Can start to parse video in specific frame(not the begin) of the video with codec library?

For example, if there are 1000 frames in a video, the codec will start to parse the video from No.0 frame to No.999 frame, what should I do to start parse the video from No.500 frame, and skip No.0 - No.499 frame?

I also would like to know this

You have to locate the reference frame prior to the first frame you want and start injecting data from there (being careful to inject the needed SPS/PPSs), discarding the unneeded frames on the display side. Typically, you would have created an index of the stream, as done for example by the well-known source filters, including my own (see signature). Frame-accurate random access is not a trivial thing, unfortunately.

To elaborate a little on the complexity… It’s not even sufficient just to locate the previous reference frame, because it may be in an open GOP. In that case, if the requested frame is a leading B frame of that GOP, you have to back off to the previous GOP and start injecting from there. To simplify things you can just always back off by the extra GOP, because NVDec decoding is so fast that the overhead is insignificant for reasonable sized GOPs. You’ll still have to discard the unwanted frames on the display side, of course.

Thank for your reply.
But NVDec decoding is not fast enough when the video is 2K or higher.Or, decode many videos at the same time.
And what is difference between cudaVideoCreate_PreferCUVID and cudaVideoCreate_PreferCUDA flag?
Is cudaVideoCreate_PreferCUDA mean use codec?

You’re welcome. I’m a bit baffled by your comment about NVDec decoding speed in this context. In my application I am able to decode full 4K UHD video at 186 frames/second, and that includes transferring the decoded frame back to the CPU and then copying it into the Avisynth buffer while converting NV12 to YV12. Now if we assume a reasonable GOP size of 25 frames then we would have a latency on a seek of 25/186 = 0.13 seconds. This small latency is incurred once on a seek, after which decoding proceeds at its normal rate.

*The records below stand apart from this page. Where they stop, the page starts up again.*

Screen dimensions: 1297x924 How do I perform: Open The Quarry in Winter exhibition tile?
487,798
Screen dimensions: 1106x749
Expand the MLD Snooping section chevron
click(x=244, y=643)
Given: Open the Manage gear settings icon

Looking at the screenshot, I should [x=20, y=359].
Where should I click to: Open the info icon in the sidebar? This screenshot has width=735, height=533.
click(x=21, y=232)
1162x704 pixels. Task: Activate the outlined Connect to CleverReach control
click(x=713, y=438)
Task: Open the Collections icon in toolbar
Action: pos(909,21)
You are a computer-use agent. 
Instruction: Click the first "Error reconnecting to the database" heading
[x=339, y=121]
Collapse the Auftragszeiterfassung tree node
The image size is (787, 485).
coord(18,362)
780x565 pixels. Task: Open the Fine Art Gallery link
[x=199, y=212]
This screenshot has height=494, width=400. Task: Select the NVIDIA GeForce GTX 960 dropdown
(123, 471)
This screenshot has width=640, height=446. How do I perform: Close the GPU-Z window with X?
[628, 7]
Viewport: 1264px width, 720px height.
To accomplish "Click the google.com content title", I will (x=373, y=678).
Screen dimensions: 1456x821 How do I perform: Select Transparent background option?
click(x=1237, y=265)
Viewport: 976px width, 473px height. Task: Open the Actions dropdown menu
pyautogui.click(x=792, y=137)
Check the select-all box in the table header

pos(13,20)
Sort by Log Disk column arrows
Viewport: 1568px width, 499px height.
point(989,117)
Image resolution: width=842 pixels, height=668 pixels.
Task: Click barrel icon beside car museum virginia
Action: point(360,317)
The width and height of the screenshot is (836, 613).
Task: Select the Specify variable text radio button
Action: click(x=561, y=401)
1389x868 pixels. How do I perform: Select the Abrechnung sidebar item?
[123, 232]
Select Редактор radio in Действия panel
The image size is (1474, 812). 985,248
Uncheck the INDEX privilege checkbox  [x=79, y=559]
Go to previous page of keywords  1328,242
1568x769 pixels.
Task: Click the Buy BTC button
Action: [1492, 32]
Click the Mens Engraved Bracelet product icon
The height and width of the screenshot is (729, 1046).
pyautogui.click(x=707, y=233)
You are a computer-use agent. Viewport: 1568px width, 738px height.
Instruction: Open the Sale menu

I cannot see how this small seek latency could be an issue, or how it could be avoided.

Regarding cudaVideoCreate_PreferCUVID versus cudaVideoCreate_PreferCUDA, some parts of the decoding process can be executed either in the video processor engine (CUVID) or in CUDA. I have not experienced significant differences between the two. nVidia has not thoroughly documented this feature, as far as I am aware. Of course, you can benchmark it both ways to decide which mode is appropriate for your application.

Do you have some requirements for seeking that you can share with us? There is always going to be some latency on a seek. You will want to have reasonable GOP size to minimize it.

You should also be aware of the difference between frame-accurate seeking and approximate seeking. For example, if you did not require exactly frame 500 but rather something close to frame 500 then there are heuristic ways to seek a bit faster. Also, approximate seeking does not require an index. Here is a simple way: say you want something around frame 500 out of 1000. Assuming the frame sizes are approximately homogeneous you can go to the halfway point of the file (500/1000) and then parse forward to the next reference frame. Performance-wise the difference is not great, but the elimination of indexing may be important. Of course, knowing the number of frames in the file can be a problem, but it is usually derivable from the container metadata, or for transport streams you can calculate it from the first and last timestamps in the file.

My application has two parts, the indexer and the frame-accurate frame server. In the indexer the video is displayed with a timeline. To approximately seek, you just click somewhere on the timeline. The code determines the ratio of the clicked timeline position to its full length, then goes to the ratio’s position in the file (it’s easy to obtain the file size) and starts parsing forward for a reference frame, at which point it starts decoding. This method eliminates both indexing and needing to know the number of frames in the file. The server component uses frame accurate seeking as frame accuracy is sometimes very important for Avisynth/Vapoursynth scripting.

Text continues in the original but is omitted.